A short extension of the urban railway line in the district of Bergen-Enkheim along the street lamp to the mountain pool Bergen is currently not pursued. The reasons are the immediately adjacent nature reserve and the unclear development of the building area lamp.

At the western end of the U6, plans were made in the 1980s to extend the route to Steinbach or even further to Kronberg-Oberhöchstadt. To Steinbach this could be used for an originally planned city highway kept track including underpass under the A 5, a former gas station of the American Army on the highway could be converted into a park-and-ride place.

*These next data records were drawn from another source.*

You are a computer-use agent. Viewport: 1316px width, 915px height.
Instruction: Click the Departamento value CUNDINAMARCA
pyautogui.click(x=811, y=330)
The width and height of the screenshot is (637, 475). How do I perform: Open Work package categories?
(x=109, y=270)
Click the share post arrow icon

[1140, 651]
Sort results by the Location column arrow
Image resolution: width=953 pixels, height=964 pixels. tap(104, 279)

The project was included in the General Transportation Plan in 2005, but there is no concrete timetable for the construction.

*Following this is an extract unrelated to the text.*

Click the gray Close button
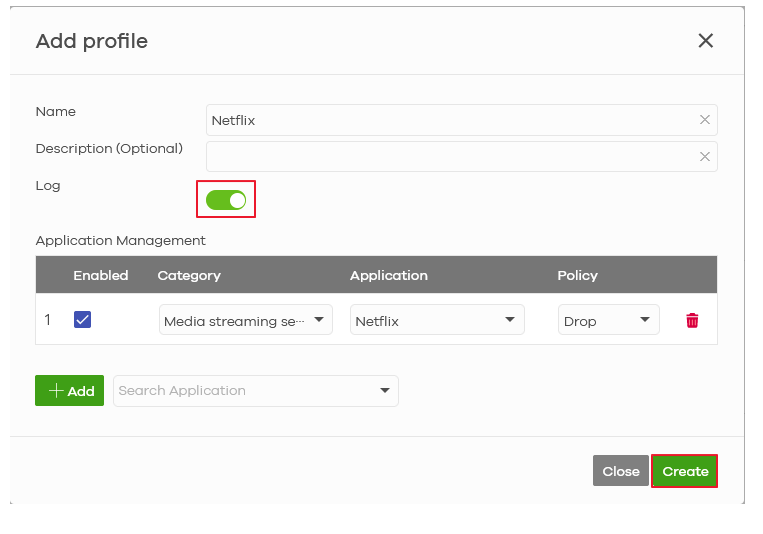 click(x=620, y=471)
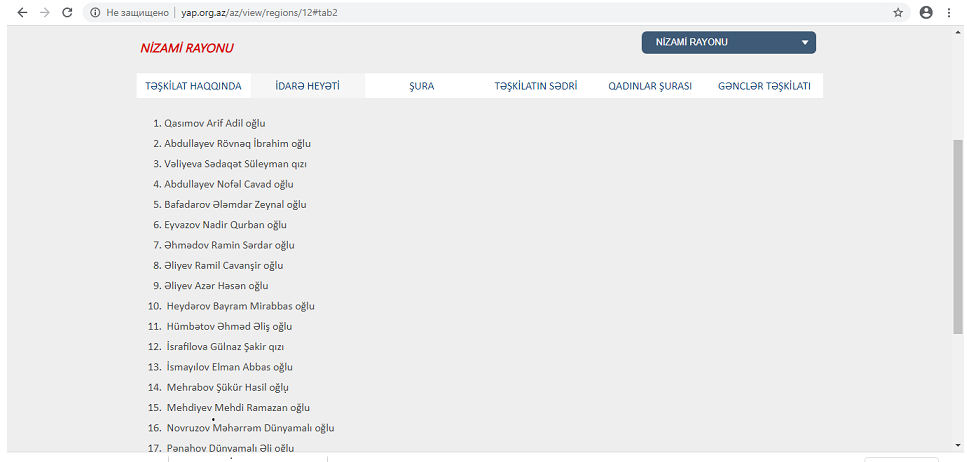Open the browser profile avatar icon

click(926, 13)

After the decision of the Roman coalition of 9 June 2017 to build a new district along the A5 motorway between Praunheim and Niederursel and Steinbach in the west, the extension of the U6 underground line over the current terminal Heerstraße out in the direction of Steinbach again discussed.

Also since 2005, a reactivation of the former tram line to Bergen in the general traffic plan is provided, which is to be supplemented by a short tunnel in the old town of Berger.

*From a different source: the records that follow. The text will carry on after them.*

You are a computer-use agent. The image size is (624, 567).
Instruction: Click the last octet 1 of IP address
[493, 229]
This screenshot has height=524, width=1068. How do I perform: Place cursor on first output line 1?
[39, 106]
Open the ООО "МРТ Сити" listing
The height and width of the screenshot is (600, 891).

In early 2013, the Frankfurt Department of Transportation had a possible extension of the subway line 6 to Eschborn check. The Frankfurt Department of Transportation commissioned a correspondingly concrete study of the project, which concerned the extension of subway line 6, which currently ends at Heerstraße in Praunheim. A stop in the industrial park Helfmann-Park was considered possible. According to the mayor of Eschborn, this would "further enhance the Eschborn location". The Greens in the high Taunuskreis also advocated for an expansion of the U6 beyond Eschborn with stops in Steinbach and Kronberg, since the city of Oberursel in the high Taunuskreis long ago via the subway line 3 was connected to the Frankfurt subway network is. In March 2014, however, the city council of Frankfurt decided against the further expansion of the U6 in the Taunus, as the estimated costs of around 30 million euros were considered not "portable".

Many commuters who work on weekdays mainly from the direction of Frankfurt in the offices of the business park at Helfmann Park in Eschborn resident companies, now remains only the hope of the Regional Tangent West. The planning of the Regional Tangent West provides for a total of three new stops for the industrial estate in the southeast of Eschborn.